What is compensatingtransactions?
A compensating transaction is a separate operation that “undoes” the effects of a previous action when the original transaction cannot be completed successfully. Instead of rolling back in place (like a traditional database rollback), you run a new transaction that reverses what was done, restoring the system to its prior state.
Let's break it down
- Transaction: A set of steps that should all succeed together (all‑or‑nothing).
- Distributed system: When those steps run on different services or databases, a single rollback is often impossible.
- Compensating transaction: A follow‑up action that counteracts the earlier step (e.g., crediting back money that was debited).
- How it works: Service A does something, then Service B does something else. If B fails, A runs its compensating transaction to reverse its work.
Why does it matter?
- Keeps data consistent across many independent services.

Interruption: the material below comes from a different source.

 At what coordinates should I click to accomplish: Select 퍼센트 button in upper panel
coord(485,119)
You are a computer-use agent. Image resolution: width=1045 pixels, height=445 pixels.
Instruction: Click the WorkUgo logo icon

- Prevents partial updates that could confuse users or break business rules.
- Allows systems that can’t share a single database to still behave reliably.
- Enables “eventual consistency” where the system converges to a correct state over time.
Where is it used?
- Microservice architectures that use the Saga pattern.
- E‑commerce order processing (reserve inventory → charge payment → ship).
- Banking and financial services for multi‑step transfers.
- Travel booking sites (reserve flight, then hotel, then car).
- Any system where a single ACID transaction across all components is impractical.
Good things about it
- Works with heterogeneous services and databases.
- Avoids the need for heavyweight distributed locks or two‑phase commit.
- Makes long‑running business processes possible while still handling failures.
- Gives developers explicit control over how to reverse each step, which can be tailored to business needs.
Not-so-good things
- Adds extra code: you must write and maintain a compensating action for every forward step.
- Increases complexity; tracking which compensations have run can be tricky.
- Only “best‑effort” reversal - some side effects (e.g., sending an email) may not be fully undoable.
- Leads to eventual consistency, meaning the system may be temporarily out of sync, which can confuse users if not handled properly.